Write out the material below word for word, keeping every line as it appears.

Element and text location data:
-*-
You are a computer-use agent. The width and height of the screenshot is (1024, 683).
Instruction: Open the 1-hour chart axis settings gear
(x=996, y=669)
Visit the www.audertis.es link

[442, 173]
-*-
→ Task output:
You are a computer-use agent. The width and height of the screenshot is (1024, 683).
Instruction: Open the 1-hour chart axis settings gear
(x=996, y=669)
Visit the www.audertis.es link

[442, 173]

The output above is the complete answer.